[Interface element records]
- - -

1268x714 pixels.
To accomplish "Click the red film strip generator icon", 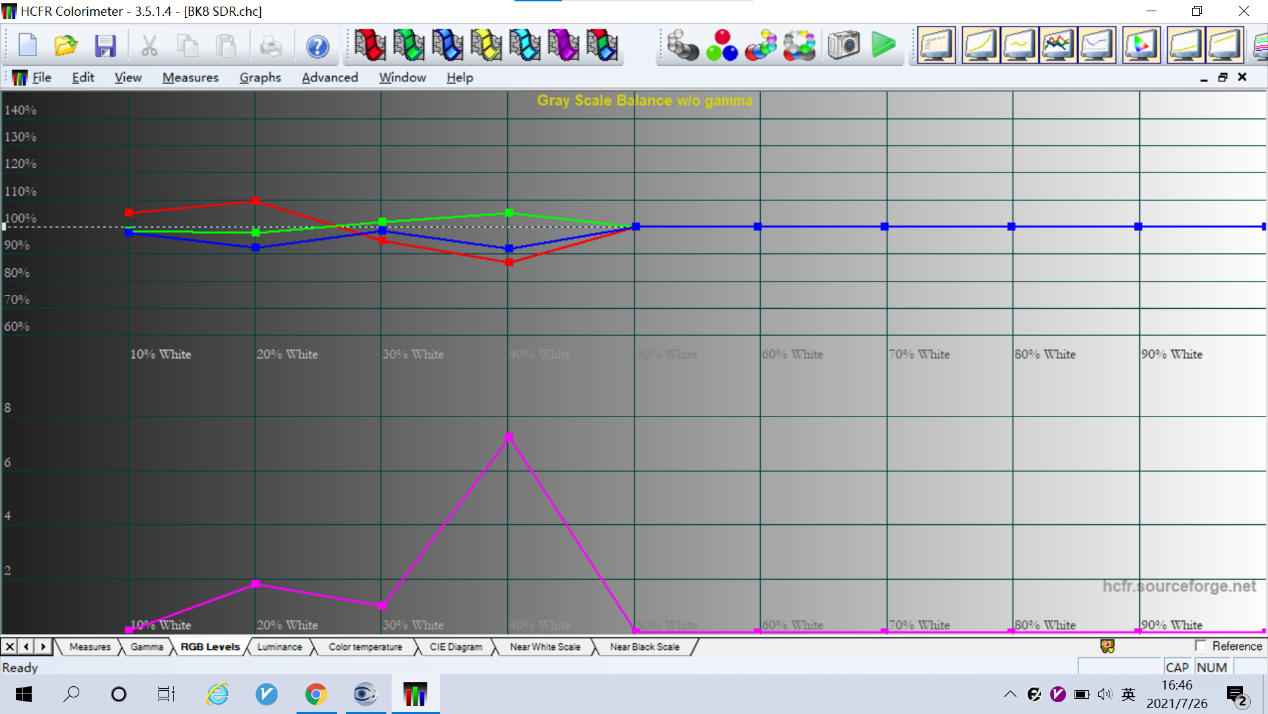I will click(x=370, y=46).
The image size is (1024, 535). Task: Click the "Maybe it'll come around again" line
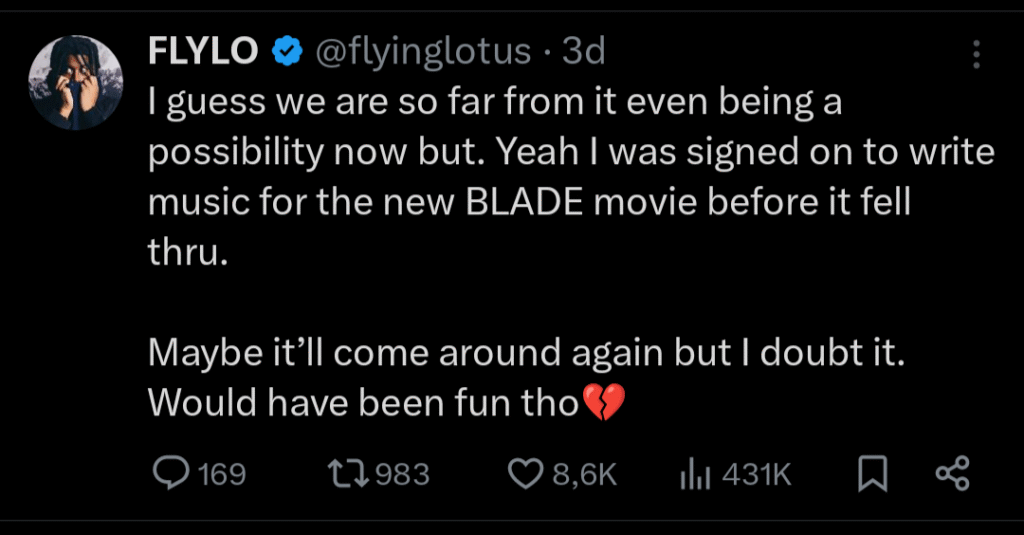click(x=526, y=353)
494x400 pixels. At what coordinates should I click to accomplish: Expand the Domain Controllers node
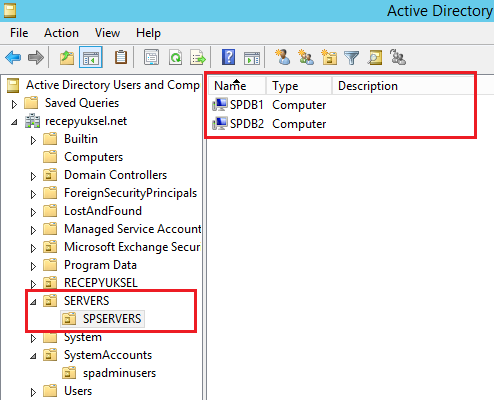pos(33,176)
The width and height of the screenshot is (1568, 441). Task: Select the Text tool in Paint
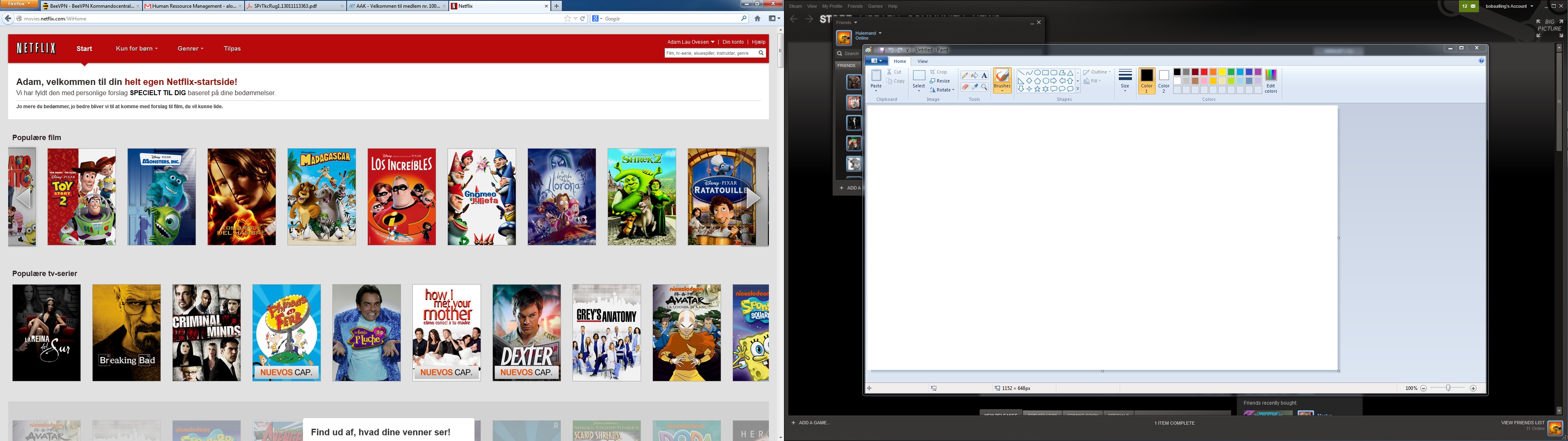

- - -

_The exercise_
Render the records from the line containing "The image size" through the end of the records as a Markdown table with the columns Nr and Line, giving each line a row number and skipping blank lines. Leave the pictures out of your answer.

_Answer for this exercise_
| Nr | Line |
|---|---|
| 1 | The image size is (1024, 535). Task: Click the "Maybe it'll come around again" line |
| 2 | click(x=526, y=353) |
| 3 | 494x400 pixels. At what coordinates should I click to accomplish: Expand the Domain Controllers node |
| 4 | pos(33,176) |
| 5 | The width and height of the screenshot is (1568, 441). Task: Select the Text tool in Paint |